UK Helps Indonesia Put Price on Carbon Ahead of Bourse Launch in September

Jakarta. Indonesia and the UK on Monday inked an implementing arrangement that could help the Southeast Asian country give a price on carbon as it aims to launch a carbon bourse later this year.
The implementing arrangement was a follow-up to the memorandum of understanding (MoU) that the two nations had signed on the sidelines of Bali’s G20 Summit last year. Under this MoU, the British government had committed £2.7 million (around $3.5 million) to provide recommendations and policy studies for Indonesia’s carbon pricing.
Indonesia in 2021 issued a presidential regulation on carbon pricing.
The regulation states that Indonesia will have a cap-and-trade system that sets a limit on emissions. Businesses can trade allowances to emit greenhouse gas.
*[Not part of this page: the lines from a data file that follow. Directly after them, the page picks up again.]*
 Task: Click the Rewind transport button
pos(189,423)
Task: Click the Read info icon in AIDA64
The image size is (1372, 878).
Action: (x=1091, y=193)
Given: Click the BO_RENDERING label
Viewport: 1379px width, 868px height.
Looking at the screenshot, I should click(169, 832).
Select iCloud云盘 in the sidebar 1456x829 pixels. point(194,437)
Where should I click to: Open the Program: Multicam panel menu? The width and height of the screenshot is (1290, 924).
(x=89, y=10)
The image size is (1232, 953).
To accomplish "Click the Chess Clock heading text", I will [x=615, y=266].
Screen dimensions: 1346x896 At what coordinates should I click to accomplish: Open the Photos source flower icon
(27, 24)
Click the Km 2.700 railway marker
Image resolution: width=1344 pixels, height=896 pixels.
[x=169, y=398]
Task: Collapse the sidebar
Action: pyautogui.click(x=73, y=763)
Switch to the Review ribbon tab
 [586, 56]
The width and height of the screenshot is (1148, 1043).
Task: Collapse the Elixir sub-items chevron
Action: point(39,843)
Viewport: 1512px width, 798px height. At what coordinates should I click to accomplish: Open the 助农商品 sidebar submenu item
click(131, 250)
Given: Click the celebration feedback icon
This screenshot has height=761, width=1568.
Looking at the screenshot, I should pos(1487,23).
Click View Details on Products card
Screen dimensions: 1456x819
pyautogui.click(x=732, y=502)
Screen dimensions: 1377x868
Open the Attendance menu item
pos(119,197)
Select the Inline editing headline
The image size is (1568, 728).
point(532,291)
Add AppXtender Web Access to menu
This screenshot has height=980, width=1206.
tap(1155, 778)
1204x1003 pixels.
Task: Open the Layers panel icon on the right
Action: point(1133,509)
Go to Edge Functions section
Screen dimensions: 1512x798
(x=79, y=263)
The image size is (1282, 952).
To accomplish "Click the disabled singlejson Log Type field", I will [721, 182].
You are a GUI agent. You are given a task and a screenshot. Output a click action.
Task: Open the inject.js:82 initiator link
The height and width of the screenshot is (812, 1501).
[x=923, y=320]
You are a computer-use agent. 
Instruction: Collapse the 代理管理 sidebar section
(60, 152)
Indonesia’s carbon trading mechanism will also include carbon offsets, in which businesses reduce greenhouse gas to make up for emissions that occur elsewhere.
“A concrete step that we should take is to [implement] carbon pricing and open up a carbon market, whose trading value can reach between $1 billion and $15 billion annually. We are one of the countries that are capable of absorbing carbon dioxide,” Chief Investment Minister Luhut Binsar Pandjaitan said in Jakarta on Monday.
“Our depleted [oil and gas] reservoirs and saline aquifers can absorb 400 gigatons [of carbon],” he added.
The country plans on launching a carbon exchange, which will facilitate the cap-and-trade system, this September. A pre-launch of this bourse is slated for August. The Financial Services Authority (OJK) will oversee the trading activities in the carbon exchange. The government to this day has yet to decide on the prices.
The carbon pricing cooperation is part of the British government’s UK PACT which aims to help partner countries’ climate mitigation efforts. British Ambassador to Indonesia Owen Jenkins told reporters following the signing that “Indonesia has extraordinary potential in this area as a carbon superpower. The UK has one of the longest experiences anywhere in the world of running carbon pricing and carbon markets. So we are delighted to work together in this area.”
Indonesia has updated its nationally determined contribution (NDC) targets. Indonesia is now aiming to cut 31.89 percent of carbon emissions on its own by 2030 — more ambitious than the initially announced 29 percent reduction. The coal-reliant country will raise this target to 43.2 percent if it receives international assistance.
Indonesia has set a goal to reach net zero emissions by 2060 or sooner.